Soon after its publishing in 1899, Rudyard Kipling’s poem titled ‘The White Man’s Burden’ become a symbol for imperialism – it represented the alleged ‘duty’ of the white man to manage the affairs of the ‘less developed’ non-white man. Even today, we see Western states acting on this ‘burden’, a very recent example being the US intervention of Afghanistan, a reason for which was the need to liberate Afghan women. In recent times, what has become perhaps even more common, is The White Woman’s Burden – the Western feminist’s obligation to impose her own ideals of freedom and liberty on the female populations of the Third World.

Chandra Mohanty, in her article on feminist scholarship and colonial discourses, highlights the limitations in Western feminism’s view of the women of the Third World as “a homogenous ‘powerless’ group”, “archetypal victims”, and “objects who defend themselves”. In characterizing the entire female populations of these countries as passive victims to marginalization by males, First World feminists seem to completely disregard the possibility of native women actively opposing and reforming oppressive conditions and negate the efforts made by women’s right activists in the Third World.

I would like to suggest that the feminist writings I analyze here discursively colonize the material and historical heterogeneities of the lives of women in the Third World, thereby producing/representing a composite, singular “Third World woman” -an image that appears arbitrarily constructed but nevertheless carries with it the authorizing signature of Western humanist discourse.

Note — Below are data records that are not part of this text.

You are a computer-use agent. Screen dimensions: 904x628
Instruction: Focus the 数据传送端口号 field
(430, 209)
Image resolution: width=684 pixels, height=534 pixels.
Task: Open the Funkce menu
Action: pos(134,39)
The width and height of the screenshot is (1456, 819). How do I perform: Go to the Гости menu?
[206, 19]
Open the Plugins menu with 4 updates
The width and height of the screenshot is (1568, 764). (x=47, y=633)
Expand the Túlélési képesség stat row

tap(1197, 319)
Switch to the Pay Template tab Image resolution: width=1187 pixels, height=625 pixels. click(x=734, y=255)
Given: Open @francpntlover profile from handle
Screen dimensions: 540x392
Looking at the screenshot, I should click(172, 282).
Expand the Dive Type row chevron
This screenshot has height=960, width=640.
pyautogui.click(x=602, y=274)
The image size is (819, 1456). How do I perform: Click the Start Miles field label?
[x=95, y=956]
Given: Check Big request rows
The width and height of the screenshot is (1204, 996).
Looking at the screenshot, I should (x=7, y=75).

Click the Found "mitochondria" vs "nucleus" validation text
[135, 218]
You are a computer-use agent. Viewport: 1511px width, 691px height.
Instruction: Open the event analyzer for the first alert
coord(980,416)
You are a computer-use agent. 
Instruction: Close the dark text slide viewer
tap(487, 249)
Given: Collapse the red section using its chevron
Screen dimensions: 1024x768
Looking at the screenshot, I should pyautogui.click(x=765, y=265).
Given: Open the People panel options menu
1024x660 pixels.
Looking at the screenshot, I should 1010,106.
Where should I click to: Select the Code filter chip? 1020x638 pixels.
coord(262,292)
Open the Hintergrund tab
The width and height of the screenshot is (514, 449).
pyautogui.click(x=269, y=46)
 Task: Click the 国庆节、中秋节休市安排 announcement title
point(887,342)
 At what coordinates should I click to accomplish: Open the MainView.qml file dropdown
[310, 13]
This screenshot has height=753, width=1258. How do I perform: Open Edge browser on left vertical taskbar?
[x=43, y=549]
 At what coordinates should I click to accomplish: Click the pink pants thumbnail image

As highlighted by Mohanty above, another mistake that Western feminism also sometimes makes is to use the term “Third World Women” to characterize any and all women that do not live in a developed Westernized country. In dividing the women of the world into two such groups (Us and Them), the Western feminism starts to think of one group as having all the freedoms and liberties that they deem desirable, and the other as lacking them. It then feels the need to impose these freedoms and liberties on all those that they think do not possess them. For example, Western feminism generally criticizes the Muslim veil as a form of oppression for the women wearing it. While there is no doubt in the fact that in certain instances, women are forced to cover themselves up, however, to make the generalization that this is the case all of the time would be inaccurate.

As her ‘burden’ continues to weigh down on her back, what the white woman must realize is that women of the Third World never really asked her to take that burden in the first place and that they want to develop their own ideals of freedom and liberty on their own terms.